→ **What the exercise asks**:
Copy the entries exactly, through the "Карта сайта (543, 1359)" line.

━━ Excerpted data ━━

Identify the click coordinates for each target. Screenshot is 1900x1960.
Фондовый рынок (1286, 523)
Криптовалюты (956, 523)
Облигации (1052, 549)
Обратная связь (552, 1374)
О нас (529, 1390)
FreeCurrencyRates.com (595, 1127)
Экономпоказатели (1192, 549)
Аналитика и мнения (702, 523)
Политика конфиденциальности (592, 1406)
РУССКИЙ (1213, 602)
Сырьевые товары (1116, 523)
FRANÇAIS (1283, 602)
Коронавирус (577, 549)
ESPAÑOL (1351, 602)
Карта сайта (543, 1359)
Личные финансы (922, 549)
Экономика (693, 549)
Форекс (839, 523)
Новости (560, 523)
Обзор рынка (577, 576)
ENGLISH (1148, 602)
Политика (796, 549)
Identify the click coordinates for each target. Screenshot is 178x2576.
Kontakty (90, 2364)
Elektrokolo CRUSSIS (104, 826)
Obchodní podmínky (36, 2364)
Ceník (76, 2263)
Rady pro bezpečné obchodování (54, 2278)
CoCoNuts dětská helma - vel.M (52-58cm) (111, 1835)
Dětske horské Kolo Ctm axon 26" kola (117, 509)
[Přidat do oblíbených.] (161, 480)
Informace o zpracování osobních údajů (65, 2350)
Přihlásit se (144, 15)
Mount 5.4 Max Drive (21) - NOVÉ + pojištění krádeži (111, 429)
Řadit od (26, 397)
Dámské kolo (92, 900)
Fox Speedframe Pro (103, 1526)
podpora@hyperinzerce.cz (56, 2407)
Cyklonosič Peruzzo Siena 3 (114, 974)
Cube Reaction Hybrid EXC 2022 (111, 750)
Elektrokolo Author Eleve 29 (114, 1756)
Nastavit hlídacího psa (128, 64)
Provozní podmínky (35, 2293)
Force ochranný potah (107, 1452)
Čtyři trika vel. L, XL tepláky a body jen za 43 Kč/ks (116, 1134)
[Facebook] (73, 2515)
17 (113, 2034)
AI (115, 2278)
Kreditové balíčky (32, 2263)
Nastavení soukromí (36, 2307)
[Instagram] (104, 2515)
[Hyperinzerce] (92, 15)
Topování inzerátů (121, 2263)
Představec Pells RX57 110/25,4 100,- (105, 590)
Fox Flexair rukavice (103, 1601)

━━━

→ **Exercise response**:
Identify the click coordinates for each target. Screenshot is 1900x1960.
Фондовый рынок (1286, 523)
Криптовалюты (956, 523)
Облигации (1052, 549)
Обратная связь (552, 1374)
О нас (529, 1390)
FreeCurrencyRates.com (595, 1127)
Экономпоказатели (1192, 549)
Аналитика и мнения (702, 523)
Политика конфиденциальности (592, 1406)
РУССКИЙ (1213, 602)
Сырьевые товары (1116, 523)
FRANÇAIS (1283, 602)
Коронавирус (577, 549)
ESPAÑOL (1351, 602)
Карта сайта (543, 1359)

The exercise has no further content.